Referring to FIG. 6C, the body 601 includes a channel 604 that is sized and shaped to receive a portion of a fabric support strap (not shown in FIGS. 6A-6D for clarity). As discussed below, a fabric support strap can be integrally connected to a support fabric on which a user can place their weight, e.g., lie down or sit. In this embodiment, the channel 604 is configured to maintain the strap in a horizontal orientation and releasably secure the strap to the joining member 600. The strap can be inserted into the channel 604 through aperture 605. Aperture 605 can be sized so that it is slightly less than the thickness of the strap, so that inserting the strap into the channel requires an insertion force. Such a configuration can reduce the likelihood of the strap coming out of the channel 604 unintentionally. In one embodiment (not shown in FIG. 6), the body 601 can include cleats for securing the strap to the joining member 600; one exemplary cleat is a so-called “cam cleat,” often used on boats to secure ropes and lines.

The channel 604 gradually expands in volume from a left side 610 to a right side 611 of the body 601. Flared portions 608a, 608b of the channel wall extend in opposite flaring directions to form a cusp with a bottom wall 613 and a top wall 612 of the body 601, respectively. A beveled portion 609 of the right wall 611 can allow the strap rotate to a vertical orientation and can also provide a smooth surface on which the strap can shift, e.g., during tightening and loosening of the strap. Tightening and loosening the strap, as described in greater detail below, can allow a user to apply a desired tensioning force to the support fabric.

Each of legs 110, 112, 114, and 116 can include an integral or attachable joining member 600 as shown, e.g., in FIG. 5. The joining members 600 can be fabricated with requisite symmetry for running a fabric strap around a circumferential portion of a hammock support structure (including the joining members 600), e.g., support structure 100 in FIG. 1. In one embodiment, the fabric strap can be integrally connected to a support fabric on which a user may place their weight to rest, e.g., lie or sit down.

Referring now to FIG. 7, a portable hammock 700 is shown in a folded or “closed” configuration. In one embodiment, the support structure for the portable hammock 700 can be substantially similar in design and functionality as that discussed above with respect to FIG. 1. As discussed in greater detail below, the hammock 700 can include a support material 701, which, in this example, is a nylon mesh fabric that can be attached to structural support members to support a user, e.g., in a seated or reclined position. Terminal ends of a locking strap 702 can be integrally connected to the support material 701, or, alternatively, looped around one or more support members. In the exemplary embodiment of FIG. 7, the locking strap 702 extends around left (705) and right (704) legs (similar to legs 114 and 110, respectively, in FIG. 1) and is secured by an integrated side-release buckle to hold the hammock in the closed configuration as shown.

In some embodiments, such as the embodiment of FIG. 7, a portable hammock 700 can include one or more shoulder straps 703. Shoulder straps can allow a user to transport the hammock on their person, e.g., like a backpack.

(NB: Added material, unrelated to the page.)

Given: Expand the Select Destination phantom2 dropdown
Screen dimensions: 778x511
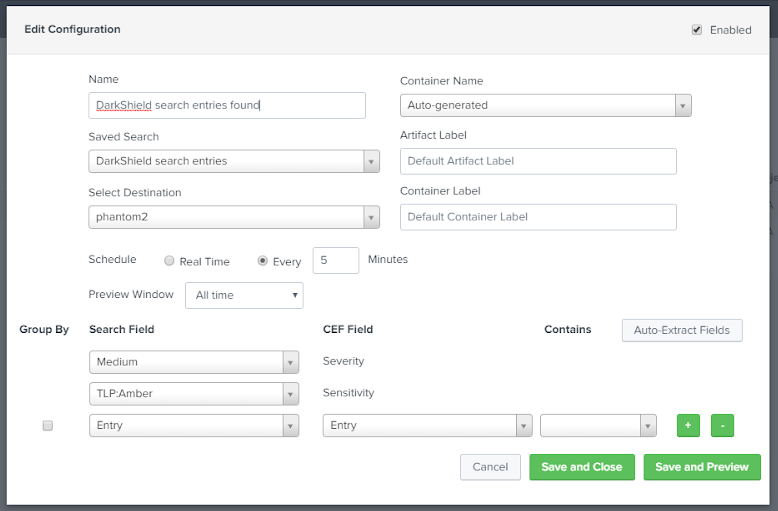Looking at the screenshot, I should click(234, 217).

The shoulder straps 703 can be integrally connected on terminal ends of the straps to a portion of the hammock structure, e.g., a support structure such as a leg or cross brace, or to a portion of the support material 701. The fabric can be reinforced for added resilience where terminal ends of the shoulder strap connect. The shoulder straps 703 can include accessories or other materials known in the art for backpacks and hiking or camping gear.

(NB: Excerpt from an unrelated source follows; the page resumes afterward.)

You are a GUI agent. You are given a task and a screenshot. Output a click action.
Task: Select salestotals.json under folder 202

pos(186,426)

Referring now to FIGS. 8a and 8b, a collapsible hammock 800 is shown in isometric and side views, respectively. The collapsible hammock 800 includes a collapsible and extendable support structure 801 similar to the support structure 100 described with respect to FIG. 1. The support structure 801 supports a substantially planar support surface 805. The planar support surface 805 can be, for example, a flexible, yet strong material capable of supporting the weight of a user, e.g., 100 pounds, 150 pounds, 200 pounds, 250 pounds, 350 pounds, etc. In one embodiment, the planar support surface 805 is a porous, nylon mesh material providing adequate strength to support a user and also allowing for water drainage. Such a material may decrease the likelihood of mold or mildew build-up in damp environments.

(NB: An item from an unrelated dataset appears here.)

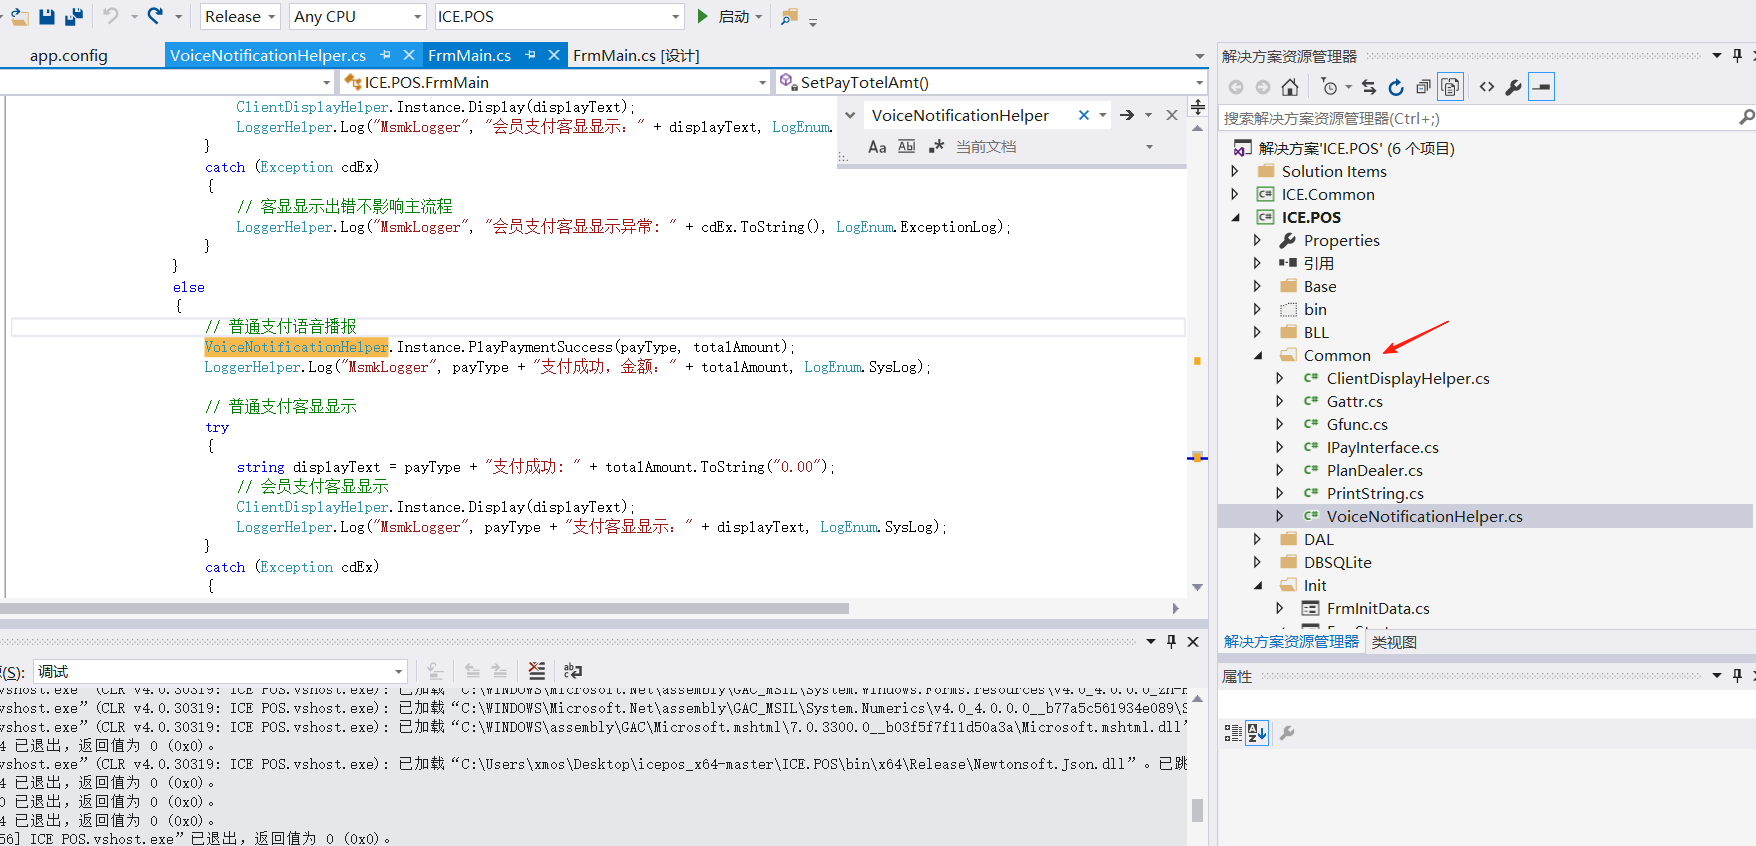
Task: Refresh the Solution Explorer tree
Action: pos(1396,87)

A tensioning strap 807 is integrally connected to right and left peripheral sides 809, 811, respectively, of the support surface 805, and extends beyond the bottom and top end peripheral edges 813, 815, respectively, of the support surface 805. Portions of the tensioning strap 807, e.g., those that extend beyond the bottom and top end peripheral edges 813, 815 of the support surface 805, are passed through joining members 817a-d to support the planar support surface 805 (817d is not shown in FIG. 8a or 8b for figure clarity). In one embodiment, the joining members 817a-d are joining members 601 described with respect to FIG. 6, although the symmetry of each joining member 817a-d may be different to provide for a preferred arrangement of flared and beveled portions between all of the joining members 817a-d. In a preferred embodiment, the joining members 817a and 817b are arranged such that the beveled portions (e.g., beveled portion 609 in FIG. 6B) accommodate a vertical orientation of the strap 807 as shown in FIG. 8a; the same arrangement is preferred for joining members 817c and 817d.

In one embodiment, the tensioning strap 807 runs through an elongate loop of support surface material. Such an embodiment can allow the tensioning strap 807 to shift with respect to the support surface 805.

In one embodiment, the tensioning strap 807 is formed of two non-integral portions that can be fastened together. A fastener 819 can releasably join two ends of the tensioning strap 807 and furthermore provide the capability to provide a selected amount of tension in the support surface 805. The fastener 819 can be any type known in the art for releasably joining two straps, e.g., cam, over-center, or ratchet-type fasteners, buckles, and end fittings, among others. In one embodiment, the tensioning strap 807 is an integral band that runs at least the perimeter of the support surface 805, and the fastener 819 can take up slack in the band 807 to provide a selected amount of support tension in the support surface 805.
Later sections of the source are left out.